Phase III trial in advanced NSCLC did not meet its primary endpoint of overall survival.
Pfizer is reporting that a Phase III study evaluating Sutent in combination with erlotinib in advanced non-small-cell lung cancer (NSCLC) did not meet its primary endpoint of overall survival. The SUN 1087 trial was able to demonstrate a statistically significant improvement in progression-free survival (PFS), though, which was the secondary endpoint.
“Over the next few months we will conduct an in-depth analysis to gain further insight into these results and determine whether we can identify one or more subgroups of non-small-cell lung cancer patients for a future trial in either previously untreated or recurrent disease,” says Mace Rothenberg, M.D., svp of clinical development and medical affairs for Pfizer’s oncology business unit.
Sutent, an oral multikinase inhibitor, is currently approved for gastrointestinal stromal tumor (GIST) after disease progression on or intolerance to imatinib mesylate and advanced metastatic renal cell carcinoma (RCC). Pfizer continues to evaluate the potential role of Sutent as a treatment for advanced castration-resistant prostate cancer and as adjuvant therapy for renal cell carcinoma in Phase III trials.
Since April 2009, Sutent has failed to prove itself in five Phase III studies but did succeed in one.
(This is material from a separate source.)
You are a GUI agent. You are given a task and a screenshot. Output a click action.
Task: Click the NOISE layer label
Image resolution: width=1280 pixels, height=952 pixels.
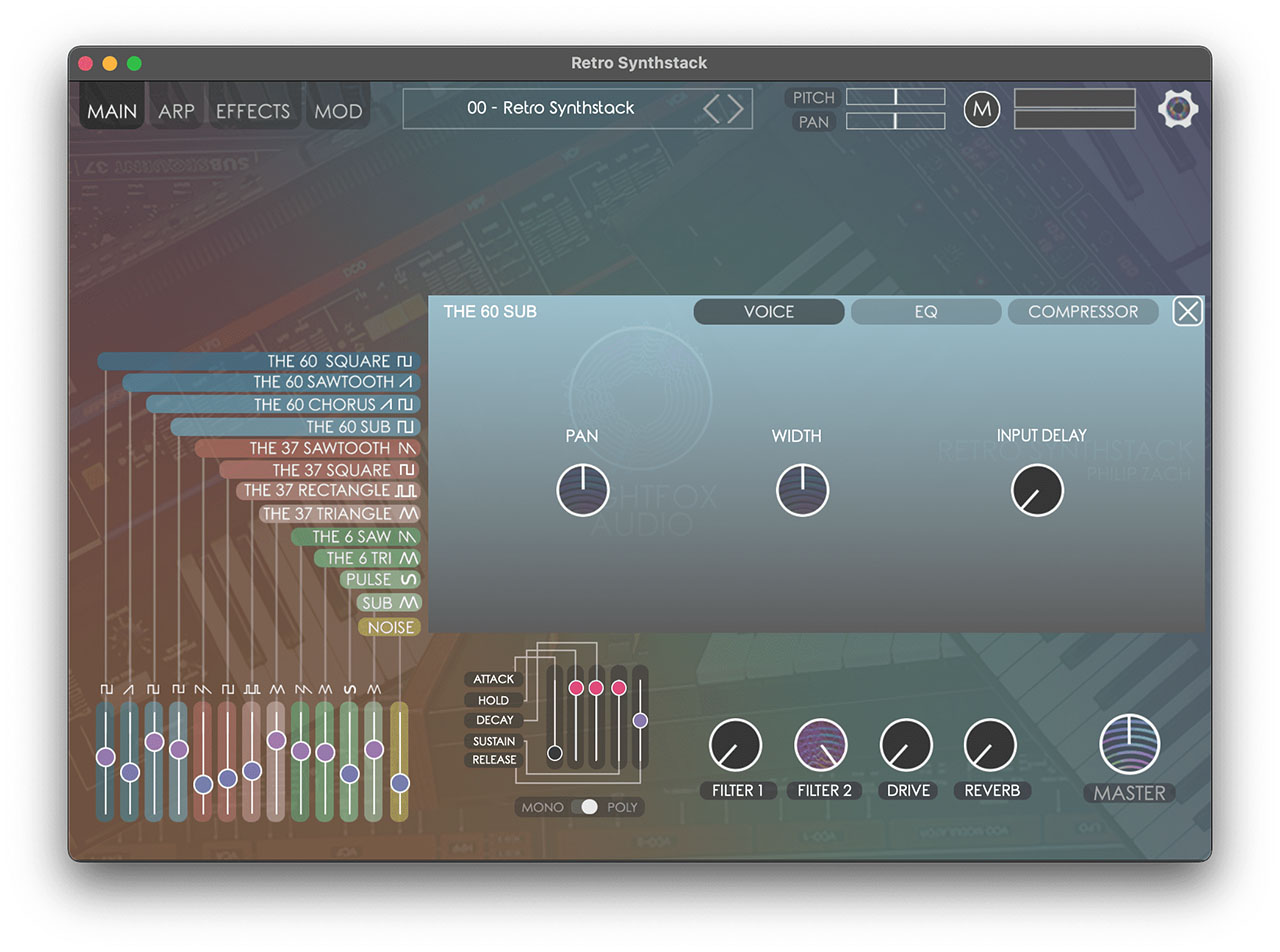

The first blow was to Pfizer’s advanced breast cancer program: Sutent as a single agent compared to capecitabine in patients who failed standard treatment as well as Sutent plus paclitaxel versus bevacizumab plus paclitaxel as a first-line treatment was found to not improve PFS.
In July 2009, the company halted its investigation of Sutent plus Folfiri versus Folfiri alone as a first-line treatment of metastatic colorectal cancer (CRC) because it found that a statistically significant improvement in PFS would not be achieved. And in March of this year Pfizer stopped two Sutent trials in advanced Her-2 negative breast cancer because of failure to improve PFS. The SUN 1064 Phase III study involved Sutent in combination with docetaxel as a first-line treatment, and the SUN 1099 Phase III study compared Sutent plus capecitabine in previously treated advanced breast cancer patients.
Pfizer’s sole success over the past year or so in expanding Sutent’s label came in June 2009. It reported that in a Phase III study, patients with advanced pancreatic islet cell tumors treated with the compound had a median PFS of 11.1 months compared to those on placebo who had a PFS of 5.5 months.
The most recent failure in NSCLS means that Pfizer’s late-stage pipeline of candidates for the treatment of lung cancers is now down to two: crizotinib, an oral anaplastic lymphoma kinase inhibitor, and PF-00299804, an irreversible, oral, selective pan-HER inhibitor. It also has Phase II candidates axitinib and PF-3512676 in development for lung cancer.